▶ _Task statement_
Search the data for the string "agent" and copy each line where it turns up.

■ ■ ■ ■ ■ ■ ■

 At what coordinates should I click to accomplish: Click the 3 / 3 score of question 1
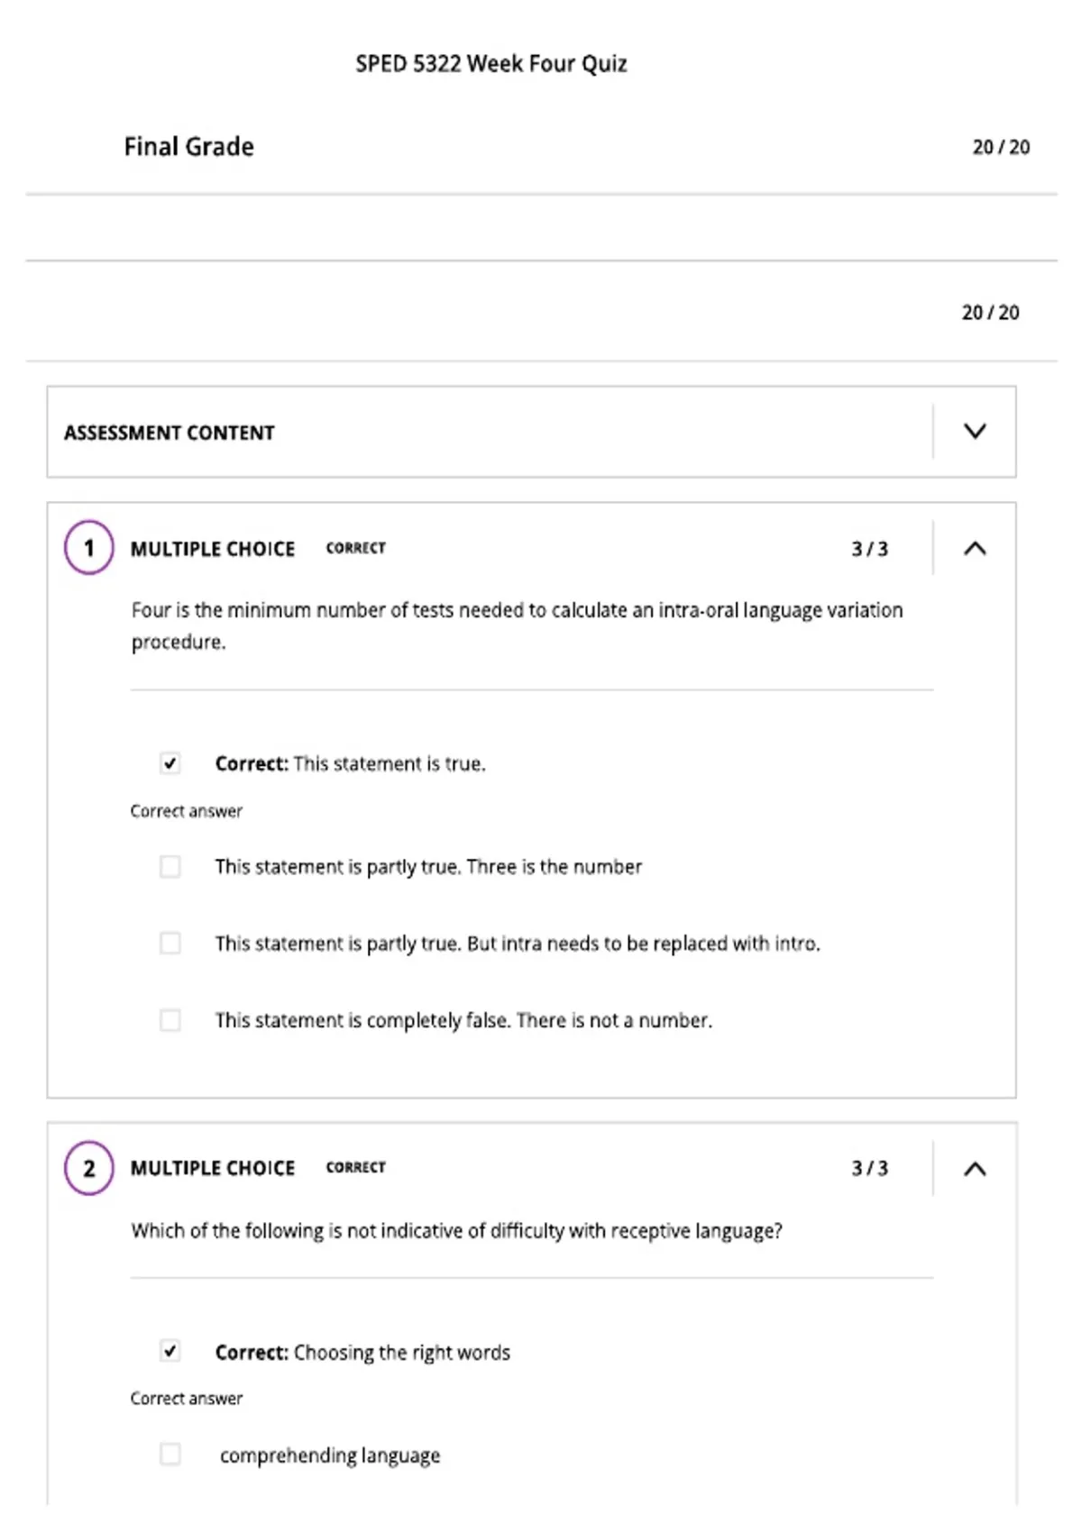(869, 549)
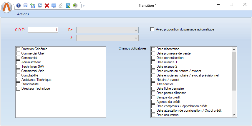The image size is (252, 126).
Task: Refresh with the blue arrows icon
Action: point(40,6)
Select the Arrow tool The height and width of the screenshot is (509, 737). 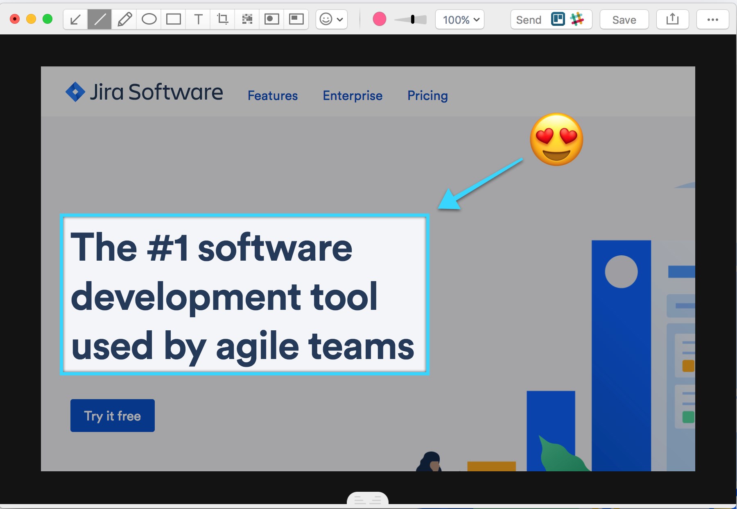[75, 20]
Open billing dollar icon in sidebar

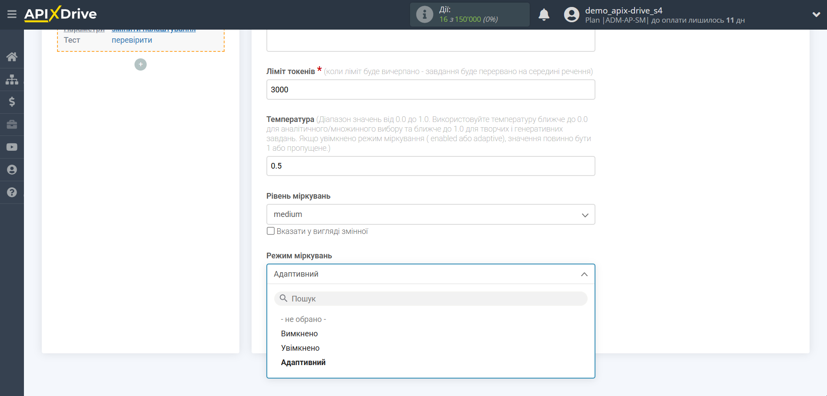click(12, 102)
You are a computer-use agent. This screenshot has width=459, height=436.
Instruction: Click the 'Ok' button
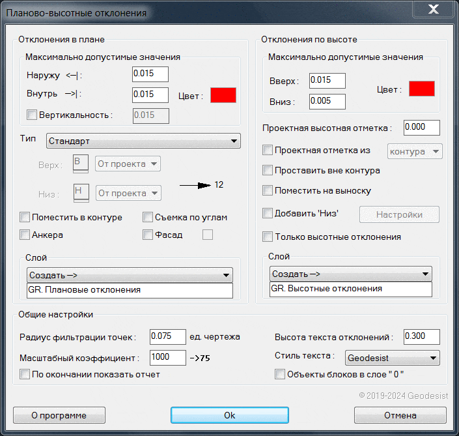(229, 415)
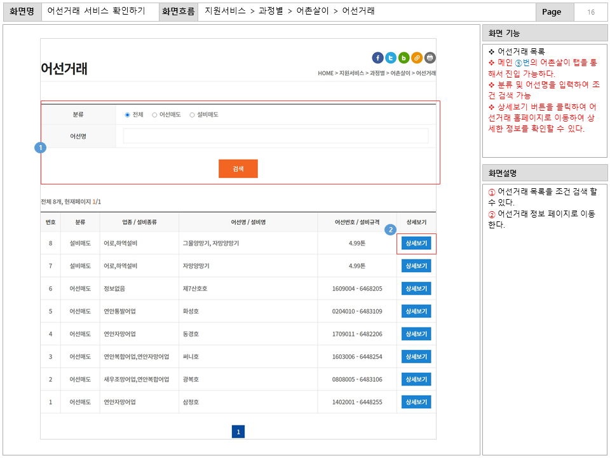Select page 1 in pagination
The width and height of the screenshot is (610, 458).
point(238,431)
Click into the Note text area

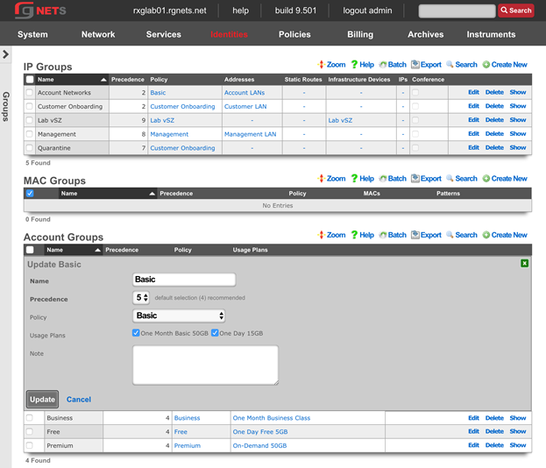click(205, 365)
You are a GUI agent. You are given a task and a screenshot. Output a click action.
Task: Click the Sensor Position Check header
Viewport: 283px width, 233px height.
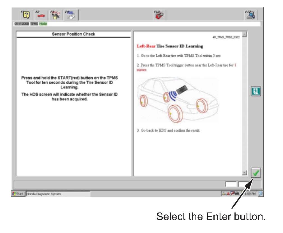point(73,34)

■ ■ ■ ■ ■ ■ ■

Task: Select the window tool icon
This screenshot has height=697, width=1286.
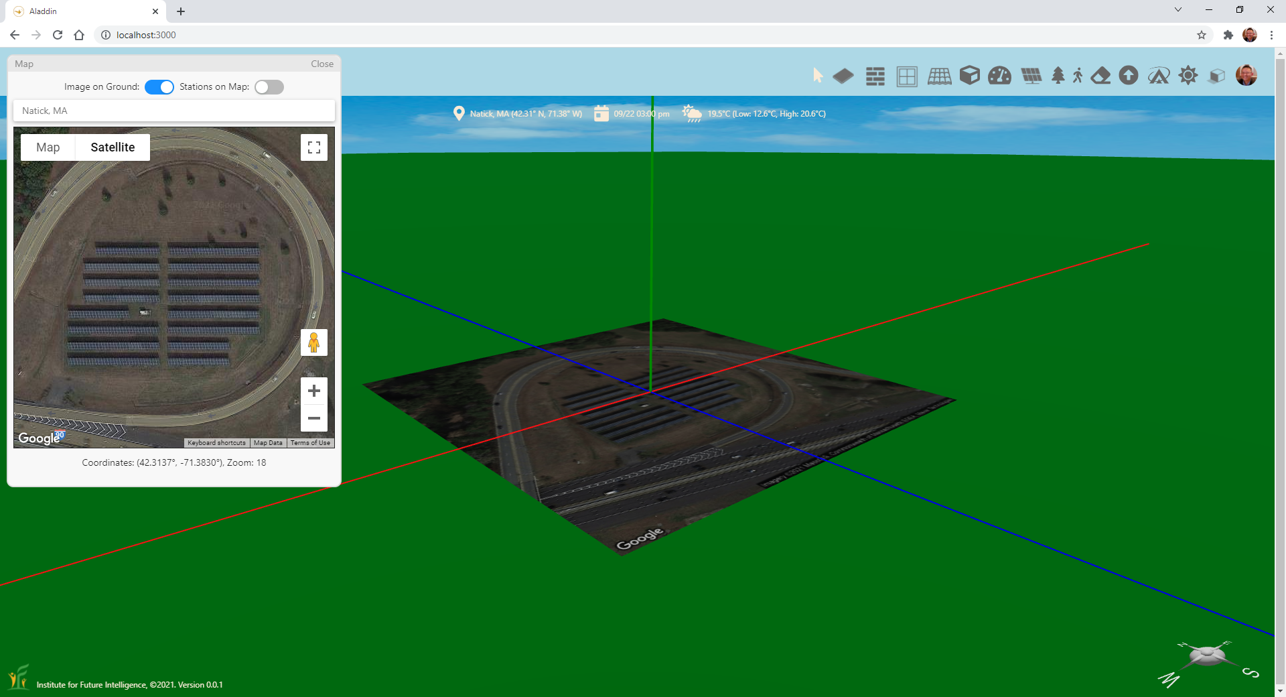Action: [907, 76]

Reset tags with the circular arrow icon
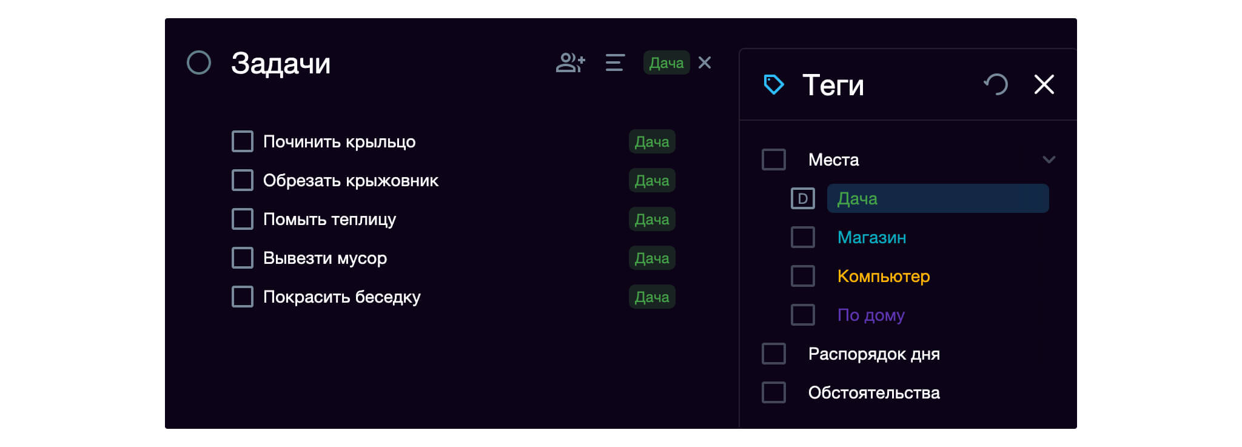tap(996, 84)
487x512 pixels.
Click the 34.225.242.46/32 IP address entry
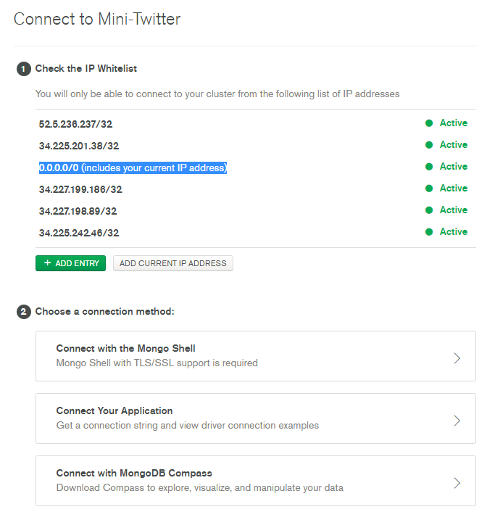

■ ■ ■ ■ ■ ■ ■

▶ _Solution for this exercise_
You are a computer-use agent. This screenshot has width=459, height=436.
You are a GUI agent. You are given a task and a screenshot. Output a click action.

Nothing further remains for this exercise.